» **To do**
Where an image occurs, skip it and print the rest of the records verbatim.

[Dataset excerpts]

________________________________________

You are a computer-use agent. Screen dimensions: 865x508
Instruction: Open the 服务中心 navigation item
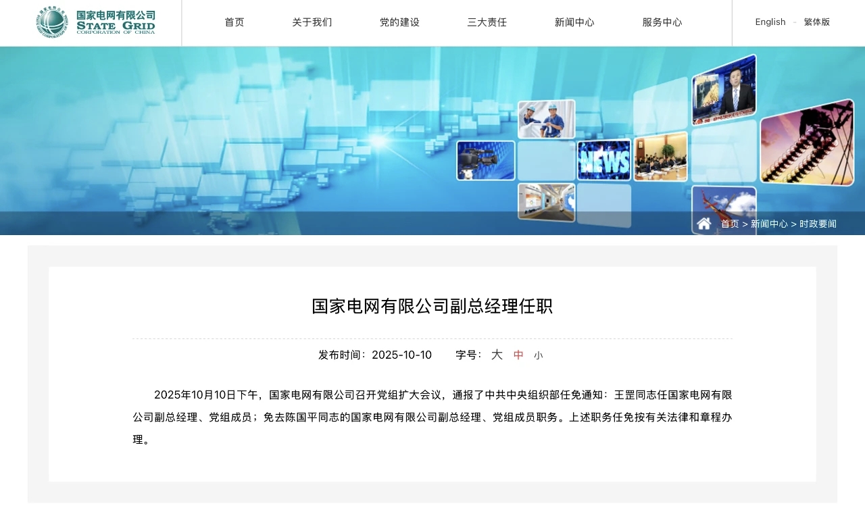click(x=662, y=22)
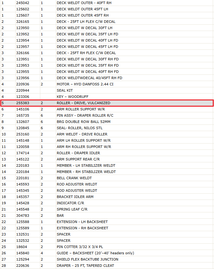Select DRAPER - 25 FT, TAPERED CLEAT row
Screen dimensions: 214x269
coord(107,266)
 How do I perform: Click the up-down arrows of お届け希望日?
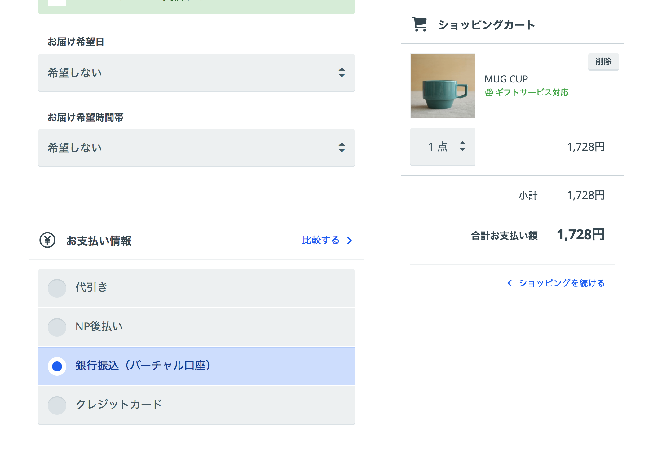point(342,73)
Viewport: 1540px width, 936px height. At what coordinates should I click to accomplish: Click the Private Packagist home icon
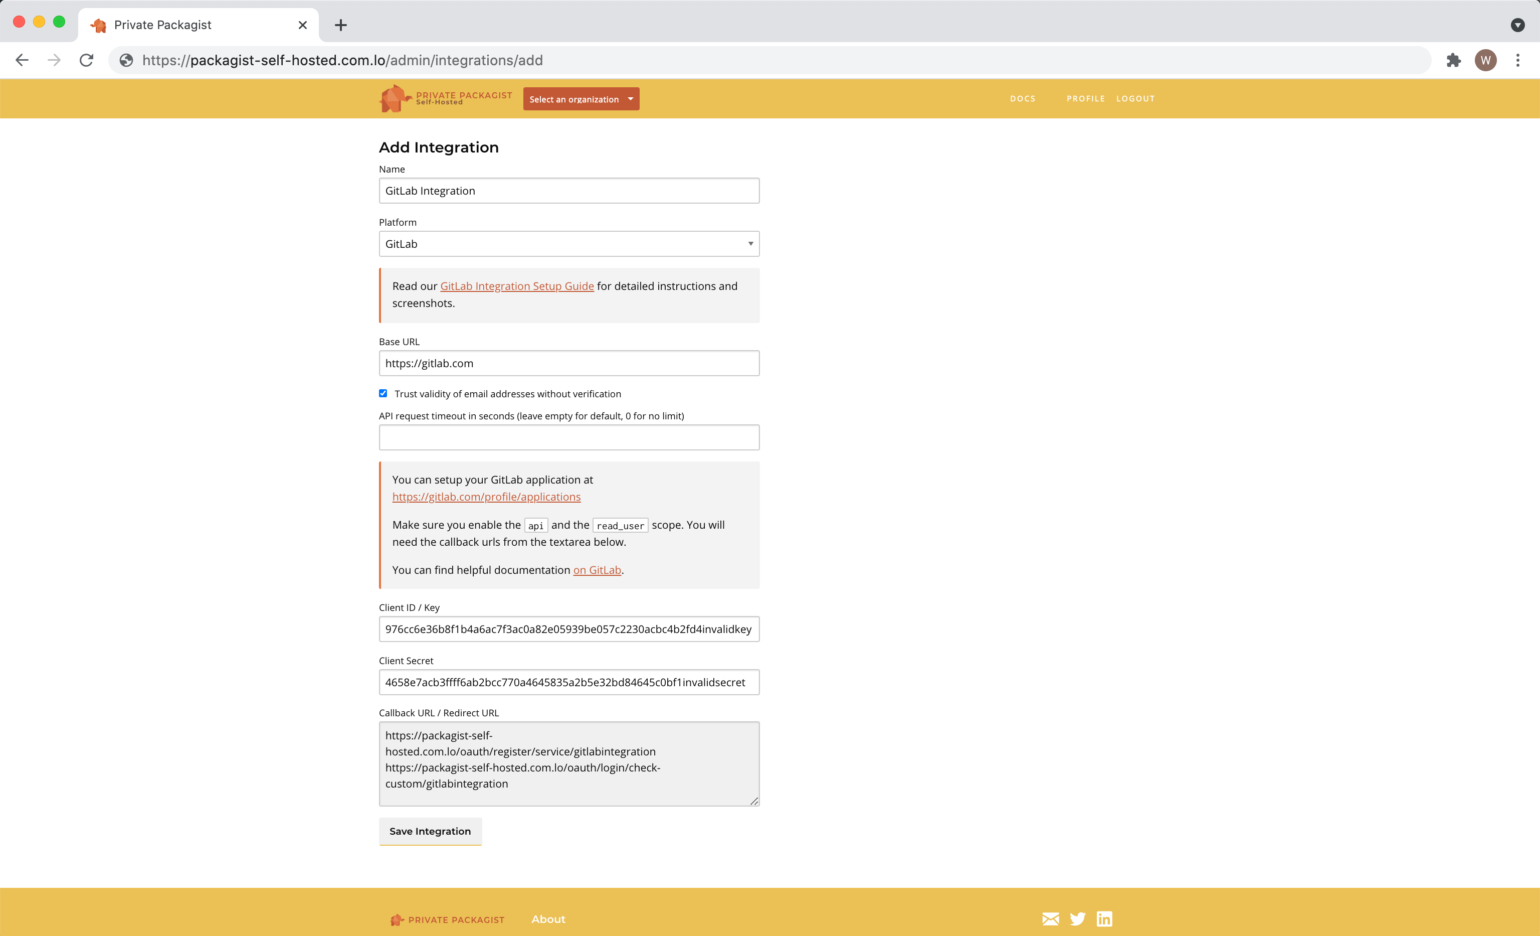(395, 98)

________________________________________

» **Response area**
You are a computer-use agent. Screen dimensions: 865x508
Instruction: Open the 服务中心 navigation item
click(x=662, y=22)
Select DRAPER - 25 FT, TAPERED CLEAT row
Screen dimensions: 214x269
coord(107,266)
 How do I perform: Click the up-down arrows of お届け希望日?
point(342,73)
Viewport: 1540px width, 936px height. At what coordinates should I click to accomplish: Click the Private Packagist home icon
(395, 98)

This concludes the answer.